> _WRITTEN EXERCISE 1_
According to the passage on the Calvo doctrine, in what year did Carlos Calvo present his view?
> _WRITTEN EXERCISE 2_
In the passage on the Calvo doctrine, retype the part that opens with the words containing "In the modern" and closes with "the Calvo doctrine.".
> _WRITTEN EXERCISE 3_
What would come next in the passage on the Calvo doctrine? Write a continuation that follows on from its final sentence.

Although each state protects its own private property by its national laws, the properties of alien investor could not be guaranteed sufficiently only under the name of domestic law of the host country. In 1868, the Argentine jurist Carlos Calvo presented a new view of point, which expressed that foreigners have to assert their rights in front of domestic courts and have no right of diplomatic protection or to international tribunals. On the other hand, the main perspective of Calvo is that the situation of reduction of protection of property should come up to both of alien and nationals at the same time.
In the modern world, the Calvo doctrine was adopted by some Latin American countries in the way of establishing law and constitutions. This, form some point, reflects the tendency of the minimum standard of treatment for foreign investors in the legal frame of these countries. In these Latin American countries, the Calvo Doctrine really plays an important role in their frame when they sign the treaties about foreign investment. It contains the performance of languages and principles that notably stands behind the Calvo doctrine.

> _DATA BLOCK_
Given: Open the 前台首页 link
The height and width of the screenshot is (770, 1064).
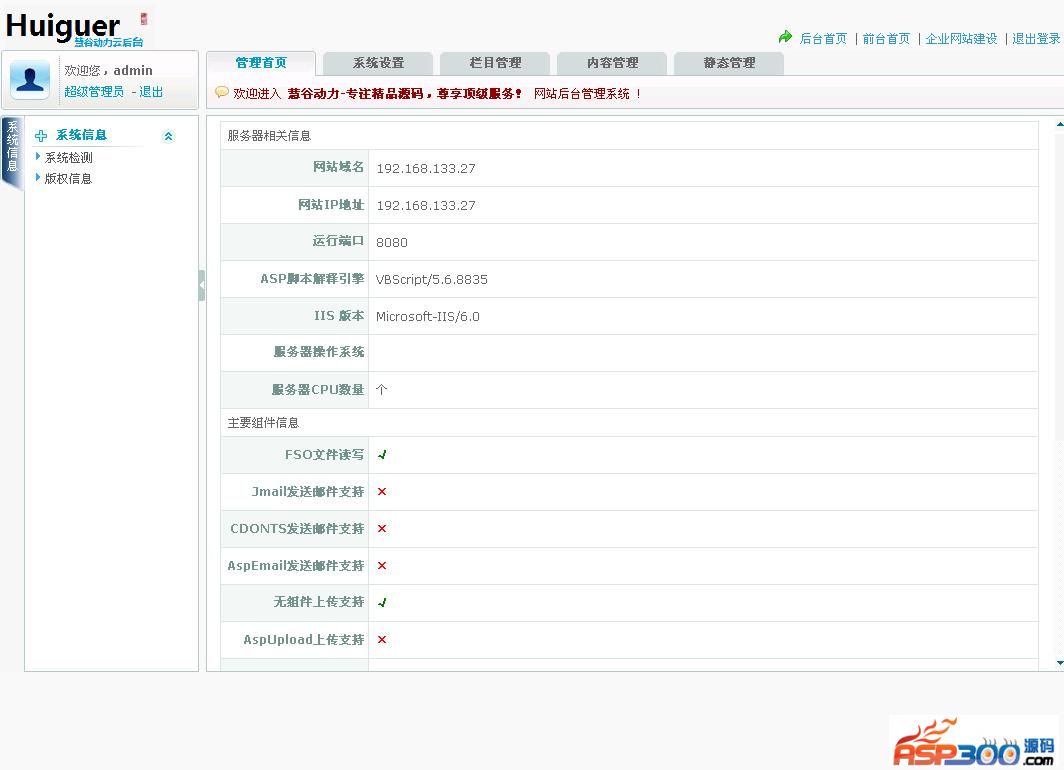Looking at the screenshot, I should 886,39.
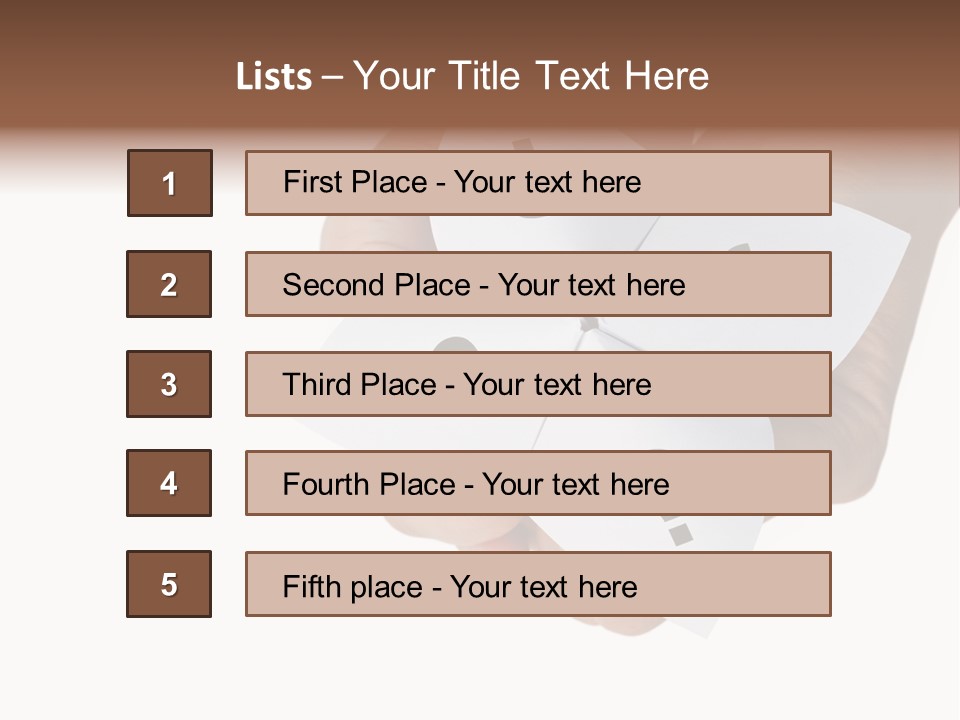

> _EXERCISE RESULT 1_
1868

> _EXERCISE RESULT 2_
In the modern world, the Calvo doctrine was adopted by some Latin American countries in the way of establishing law and constitutions. This, form some point, reflects the tendency of the minimum standard of treatment for foreign investors in the legal frame of these countries. In these Latin American countries, the Calvo Doctrine really plays an important role in their frame when they sign the treaties about foreign investment. It contains the performance of languages and principles that notably stands behind the Calvo doctrine.

> _EXERCISE RESULT 3_
After the nationalization of US interests in Mexican agrarian and oil business by Mexico, in 1938, Cordell Hull, who is a US Secretary of State, wrote a famous letters about allowing expropriation of alien property, but requiring ‘prompt, adequate and effective compensation’. It has affected the following decades on the matters of expropriation in international investment projects.
Naturally, the Hull formulation and Calvo doctrine became an indispensable meaning of international minimum standard in the following years. Though, gradually, the differences between Calvo doctrine and Hull formulation are becoming more and more explicit, in 1962, GA Resolution 1803 stated that, in the case of expropriation, as a compromise between Calvo doctrine and Hull formulation, ‘appropriate compensation’ must be compensated when one state nationalize the properties of a foreigner.
Frome what has been represented above, it can be clearly seen that Calvo Doctrine and Hull formulation both give a direct for countries, who want to co-operate an investment project with the host country, that once the project has to be expropriated, the appropriate compensation must be paid to the project holder, by other means the foreign investor.
International Minimum Standard As Supplement Impact
The guidance function is often used as a direct to making treaties, but supplement is another vital function of customary international law. It adjusts the relationship between countries, when dispute comes up, by the way of explaining the Article or the problem not stated in the treaties. The typical example is the role it plays of solving the problem of expropriation.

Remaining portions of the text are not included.